In terms of wealth distribution, private wealth held by ultra-high-net-worth (UHNW) households (those with above $100 million) in Kuwait is expected to grow by 8.3 percent in the next five years. During the same period, private wealth held by the upper high-net-worth (HNW) segment (those with between $20 million and $100 million) will witness the highest growth and is projected to increase at a rate of 14.2 percent. In parallel, private wealth held by the lower HNW segment (those with between $1 million and $20 million) will go up by 6.3 percent.
And lastly, looking ahead, the total number of millionaire households (those with more than $1 million in net investable assets) in Kuwait is set to grow by just 1.8 percent in five years.
Meanwhile, global private financial wealth grew by 5.2 percent in 2015 to a total of $168 trillion. The rise was less than a year earlier, when global wealth rose by more than 7 percent.
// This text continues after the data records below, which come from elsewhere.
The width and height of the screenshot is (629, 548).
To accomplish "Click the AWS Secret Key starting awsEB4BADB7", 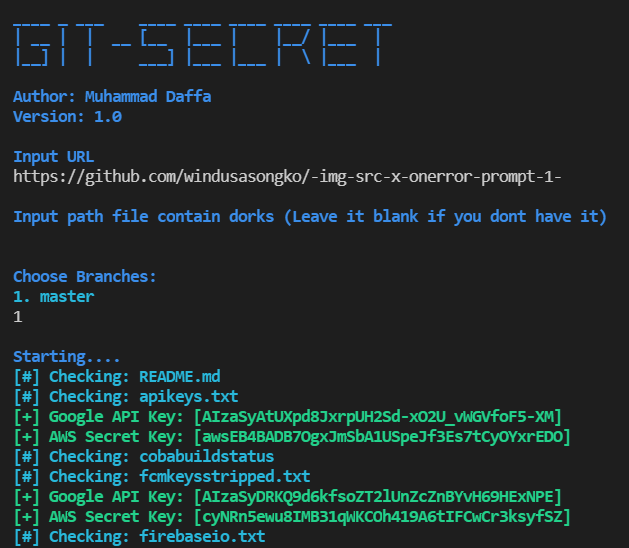I will click(x=384, y=437).
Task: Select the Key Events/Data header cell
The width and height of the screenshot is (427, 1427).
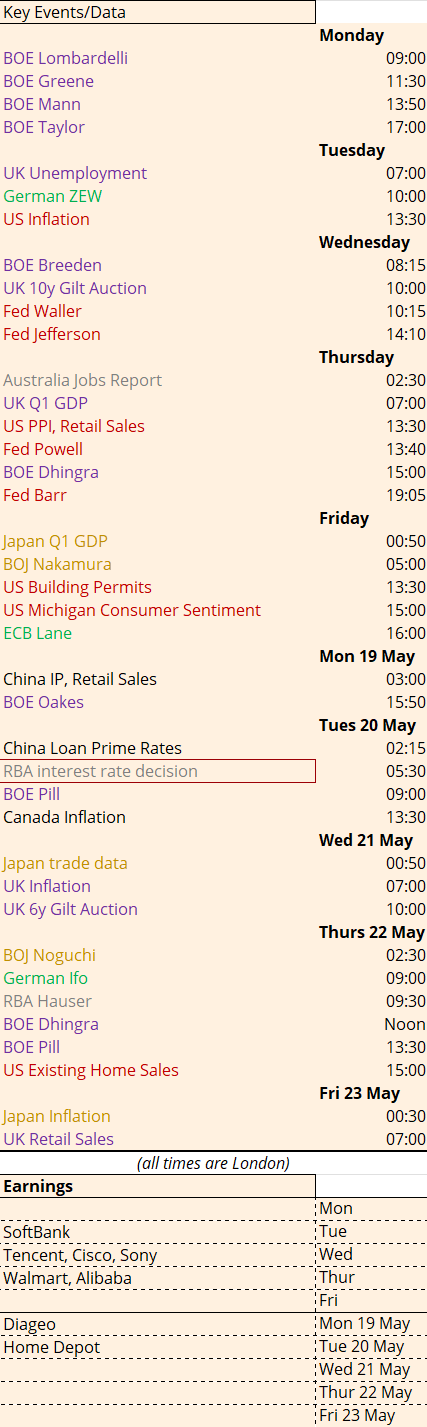Action: (x=158, y=12)
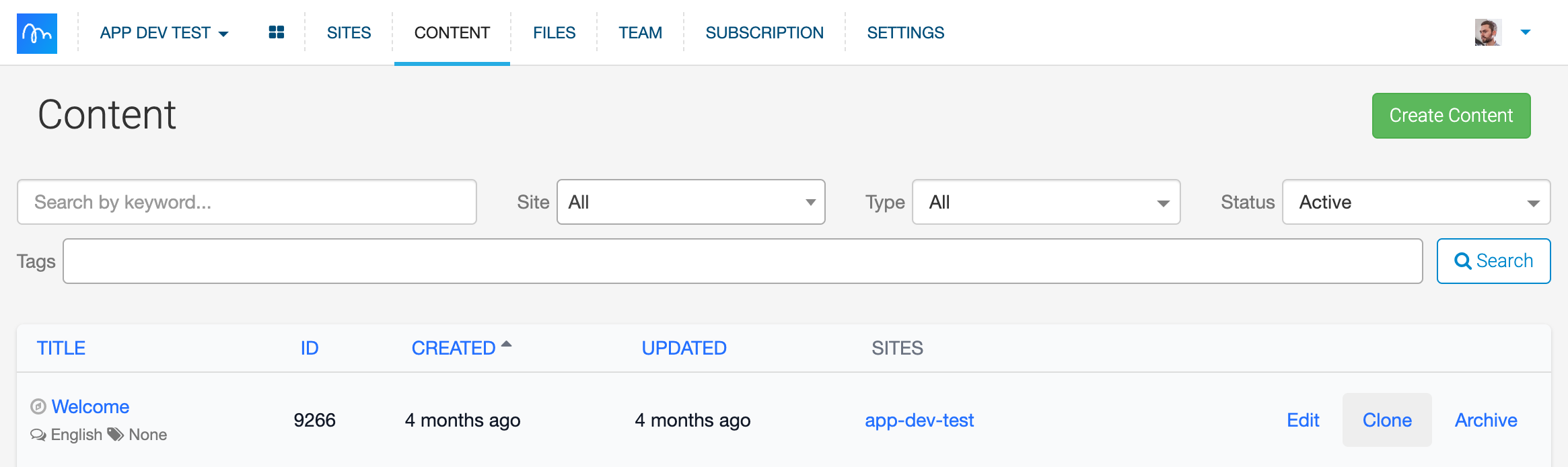Open the app-dev-test site link

[x=919, y=420]
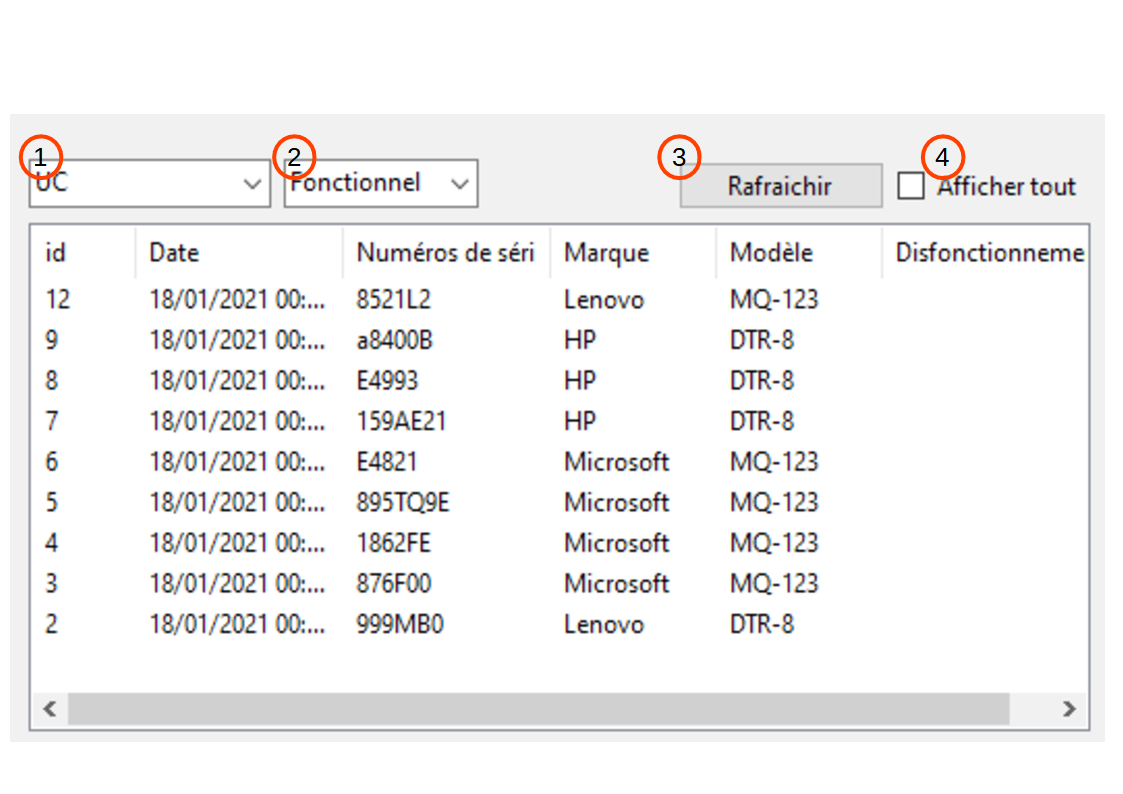Screen dimensions: 1123x794
Task: Click the Rafraichir button
Action: pos(780,186)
All regions except Japan experienced slower growth than in 2014. Unlike in recent years, the bulk of global wealth growth in 2015 was driven by the creation of new wealth (such as rising household income) rather than by the performance of existing assets, as many equity and bond markets stayed flat or even fell. Assuming that equity markets regain momentum, private wealth globally is expected to rise at a compound annual growth rate of 6 percent over the next five years to reach $224 trillion in 2020.
The sixteenth annual study by BCG, which outlines the evolution of private wealth from both a global and regional perspective, addresses key industry trends and explores evolving client needs —particularly those of underserved, non-traditional segments such as female investors and those in the early thirties, whose investment goals are not necessarily well-addressed by the standard, net-worth-based service approach.
The report says that two nontraditional client groups whose investment needs and size (population-wise) merit special attention are female investors — whose success as corporate executives and entrepreneurs (in addition to being the beneficiaries of inheritances and legal settlements) have raised their wealth levels significantly—and millennials (people born between 1980 and 2000), whose overall wealth accumulation is rising steadily.
In 2015, women held an estimated 30 percent of global private wealth, with the share slightly higher in developed markets than in emerging ones. Yet just 2 percent of wealth managers surveyed by BCG said they considered women a specific client segment — fully investigating their investment needs and how they wish to be served — and had adjusted their service models accordingly. Similarly, 50 percent of wealth managers surveyed said they did not possess a clear view on how to address millennials in terms of service model, products, and overall approach.
The report warns that by continuing to take a segmentation approach based mainly on wealth level, which neglects what clients are truly willing to pay for, many wealth managers are not capitalizing on the full potential of the market.